Work task:
Every entry must be output exactly as it was written.

Source data:
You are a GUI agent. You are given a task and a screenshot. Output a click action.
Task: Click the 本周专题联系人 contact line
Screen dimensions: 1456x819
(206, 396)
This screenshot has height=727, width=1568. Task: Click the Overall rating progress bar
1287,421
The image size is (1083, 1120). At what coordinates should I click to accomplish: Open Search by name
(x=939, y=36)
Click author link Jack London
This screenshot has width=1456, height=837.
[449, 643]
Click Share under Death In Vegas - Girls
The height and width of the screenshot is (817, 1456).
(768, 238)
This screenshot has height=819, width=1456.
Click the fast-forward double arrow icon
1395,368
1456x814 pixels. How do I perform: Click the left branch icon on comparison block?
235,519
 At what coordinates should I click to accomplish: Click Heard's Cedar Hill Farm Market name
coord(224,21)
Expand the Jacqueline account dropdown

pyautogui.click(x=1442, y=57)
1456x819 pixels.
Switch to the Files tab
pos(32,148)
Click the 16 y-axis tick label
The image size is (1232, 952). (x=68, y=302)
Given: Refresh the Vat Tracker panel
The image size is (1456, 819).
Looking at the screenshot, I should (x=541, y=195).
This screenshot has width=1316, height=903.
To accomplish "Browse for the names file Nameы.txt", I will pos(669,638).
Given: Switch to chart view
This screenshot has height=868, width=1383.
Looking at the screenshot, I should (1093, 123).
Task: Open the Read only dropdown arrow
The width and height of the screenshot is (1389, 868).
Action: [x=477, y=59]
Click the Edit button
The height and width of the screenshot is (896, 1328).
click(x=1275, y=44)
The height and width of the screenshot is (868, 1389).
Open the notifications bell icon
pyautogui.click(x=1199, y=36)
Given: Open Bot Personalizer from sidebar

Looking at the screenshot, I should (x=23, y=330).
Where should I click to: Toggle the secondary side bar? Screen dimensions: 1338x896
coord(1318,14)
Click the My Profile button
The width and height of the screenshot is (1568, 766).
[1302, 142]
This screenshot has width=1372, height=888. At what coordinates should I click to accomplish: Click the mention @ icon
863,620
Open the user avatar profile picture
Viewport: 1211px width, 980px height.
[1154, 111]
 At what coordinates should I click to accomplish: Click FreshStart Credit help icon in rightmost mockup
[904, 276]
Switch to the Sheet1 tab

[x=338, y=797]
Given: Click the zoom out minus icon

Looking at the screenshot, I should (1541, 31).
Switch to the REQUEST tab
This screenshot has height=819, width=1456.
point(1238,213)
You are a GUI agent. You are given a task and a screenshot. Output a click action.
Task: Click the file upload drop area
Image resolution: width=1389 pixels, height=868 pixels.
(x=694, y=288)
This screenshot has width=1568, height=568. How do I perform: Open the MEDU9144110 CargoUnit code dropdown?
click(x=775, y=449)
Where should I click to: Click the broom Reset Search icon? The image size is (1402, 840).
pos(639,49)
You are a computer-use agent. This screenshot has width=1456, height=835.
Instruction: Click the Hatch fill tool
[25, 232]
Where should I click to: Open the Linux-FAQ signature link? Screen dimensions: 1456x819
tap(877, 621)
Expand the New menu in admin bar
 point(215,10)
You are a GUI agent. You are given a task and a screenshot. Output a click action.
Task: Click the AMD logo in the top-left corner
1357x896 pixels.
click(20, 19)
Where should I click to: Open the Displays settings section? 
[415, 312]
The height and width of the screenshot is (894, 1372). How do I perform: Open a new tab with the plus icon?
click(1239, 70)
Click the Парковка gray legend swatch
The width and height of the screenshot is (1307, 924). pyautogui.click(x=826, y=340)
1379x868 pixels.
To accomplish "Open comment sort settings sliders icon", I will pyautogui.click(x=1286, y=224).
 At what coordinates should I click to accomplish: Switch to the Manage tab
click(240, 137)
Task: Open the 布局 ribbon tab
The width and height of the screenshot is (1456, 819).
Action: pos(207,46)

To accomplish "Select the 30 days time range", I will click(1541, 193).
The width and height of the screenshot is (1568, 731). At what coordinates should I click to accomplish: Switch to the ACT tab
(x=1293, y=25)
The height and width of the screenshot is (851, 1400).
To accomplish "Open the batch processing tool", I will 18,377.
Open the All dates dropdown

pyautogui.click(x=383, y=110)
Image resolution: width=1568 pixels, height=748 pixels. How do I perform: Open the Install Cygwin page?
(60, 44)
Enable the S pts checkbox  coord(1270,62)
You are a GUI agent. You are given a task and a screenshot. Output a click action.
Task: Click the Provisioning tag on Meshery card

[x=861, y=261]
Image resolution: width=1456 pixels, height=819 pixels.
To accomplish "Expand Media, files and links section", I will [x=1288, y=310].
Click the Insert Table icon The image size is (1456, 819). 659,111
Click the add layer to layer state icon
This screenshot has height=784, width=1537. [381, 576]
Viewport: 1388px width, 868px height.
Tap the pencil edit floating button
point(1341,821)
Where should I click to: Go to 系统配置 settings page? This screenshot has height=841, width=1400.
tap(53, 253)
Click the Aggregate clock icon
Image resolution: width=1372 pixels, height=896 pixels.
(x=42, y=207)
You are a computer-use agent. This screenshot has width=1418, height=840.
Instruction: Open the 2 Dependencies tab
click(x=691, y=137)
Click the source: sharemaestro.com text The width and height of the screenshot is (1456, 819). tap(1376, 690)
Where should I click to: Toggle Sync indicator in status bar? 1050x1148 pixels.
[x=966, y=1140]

Exercise output:
You are a GUI agent. You are given a task and a screenshot. Output a click action.
Task: Click the 本周专题联系人 contact line
Screen dimensions: 1456x819
(206, 396)
This screenshot has height=727, width=1568. Task: Click the Overall rating progress bar
1287,421
The image size is (1083, 1120). At what coordinates should I click to accomplish: Open Search by name
(x=939, y=36)
Click author link Jack London
This screenshot has width=1456, height=837.
[449, 643]
Click Share under Death In Vegas - Girls
The height and width of the screenshot is (817, 1456).
(768, 238)
This screenshot has height=819, width=1456.
Click the fast-forward double arrow icon
1395,368
1456x814 pixels. How do I perform: Click the left branch icon on comparison block?
235,519
 At what coordinates should I click to accomplish: Click Heard's Cedar Hill Farm Market name
coord(224,21)
Expand the Jacqueline account dropdown

pyautogui.click(x=1442, y=57)
1456x819 pixels.
Switch to the Files tab
pos(32,148)
Click the 16 y-axis tick label
The image size is (1232, 952). (x=68, y=302)
Given: Refresh the Vat Tracker panel
The image size is (1456, 819).
Looking at the screenshot, I should (x=541, y=195).
This screenshot has width=1316, height=903.
To accomplish "Browse for the names file Nameы.txt", I will pos(669,638).
Given: Switch to chart view
This screenshot has height=868, width=1383.
Looking at the screenshot, I should (1093, 123).
Task: Open the Read only dropdown arrow
The width and height of the screenshot is (1389, 868).
Action: [x=477, y=59]
Click the Edit button
The height and width of the screenshot is (896, 1328).
click(x=1275, y=44)
The height and width of the screenshot is (868, 1389).
Open the notifications bell icon
pyautogui.click(x=1199, y=36)
Given: Open Bot Personalizer from sidebar

Looking at the screenshot, I should (x=23, y=330).
Where should I click to: Toggle the secondary side bar? Screen dimensions: 1338x896
coord(1318,14)
Click the My Profile button
The width and height of the screenshot is (1568, 766).
[1302, 142]
This screenshot has width=1372, height=888. At what coordinates should I click to accomplish: Click the mention @ icon
863,620
Open the user avatar profile picture
Viewport: 1211px width, 980px height.
[1154, 111]
 At what coordinates should I click to accomplish: Click FreshStart Credit help icon in rightmost mockup
[904, 276]
Switch to the Sheet1 tab

[x=338, y=797]
Given: Click the zoom out minus icon

Looking at the screenshot, I should (1541, 31).
Switch to the REQUEST tab
This screenshot has height=819, width=1456.
point(1238,213)
You are a GUI agent. You are given a task and a screenshot. Output a click action.
Task: Click the file upload drop area
Image resolution: width=1389 pixels, height=868 pixels.
(x=694, y=288)
This screenshot has width=1568, height=568. How do I perform: Open the MEDU9144110 CargoUnit code dropdown?
click(x=775, y=449)
Where should I click to: Click the broom Reset Search icon? The image size is (1402, 840).
pos(639,49)
You are a computer-use agent. This screenshot has width=1456, height=835.
Instruction: Click the Hatch fill tool
[25, 232]
Where should I click to: Open the Linux-FAQ signature link? Screen dimensions: 1456x819
tap(877, 621)
Expand the New menu in admin bar
 point(215,10)
You are a GUI agent. You are given a task and a screenshot. Output a click action.
Task: Click the AMD logo in the top-left corner
1357x896 pixels.
click(20, 19)
Where should I click to: Open the Displays settings section? 
[415, 312]
The height and width of the screenshot is (894, 1372). How do I perform: Open a new tab with the plus icon?
click(1239, 70)
Click the Парковка gray legend swatch
The width and height of the screenshot is (1307, 924). pyautogui.click(x=826, y=340)
1379x868 pixels.
To accomplish "Open comment sort settings sliders icon", I will pyautogui.click(x=1286, y=224).
 At what coordinates should I click to accomplish: Switch to the Manage tab
click(240, 137)
Task: Open the 布局 ribbon tab
The width and height of the screenshot is (1456, 819).
Action: pos(207,46)

To accomplish "Select the 30 days time range", I will click(1541, 193).
The width and height of the screenshot is (1568, 731). At what coordinates should I click to accomplish: Switch to the ACT tab
(x=1293, y=25)
The height and width of the screenshot is (851, 1400).
To accomplish "Open the batch processing tool", I will 18,377.
Open the All dates dropdown

pyautogui.click(x=383, y=110)
Image resolution: width=1568 pixels, height=748 pixels. How do I perform: Open the Install Cygwin page?
(60, 44)
Enable the S pts checkbox  coord(1270,62)
You are a GUI agent. You are given a task and a screenshot. Output a click action.
Task: Click the Provisioning tag on Meshery card

[x=861, y=261]
Image resolution: width=1456 pixels, height=819 pixels.
To accomplish "Expand Media, files and links section", I will [x=1288, y=310].
Click the Insert Table icon The image size is (1456, 819). 659,111
Click the add layer to layer state icon
This screenshot has height=784, width=1537. [381, 576]
Viewport: 1388px width, 868px height.
Tap the pencil edit floating button
point(1341,821)
Where should I click to: Go to 系统配置 settings page? This screenshot has height=841, width=1400.
tap(53, 253)
Click the Aggregate clock icon
Image resolution: width=1372 pixels, height=896 pixels.
(x=42, y=207)
You are a computer-use agent. This screenshot has width=1418, height=840.
Instruction: Open the 2 Dependencies tab
click(x=691, y=137)
Click the source: sharemaestro.com text The width and height of the screenshot is (1456, 819). tap(1376, 690)
Where should I click to: Toggle Sync indicator in status bar? 1050x1148 pixels.
[x=966, y=1140]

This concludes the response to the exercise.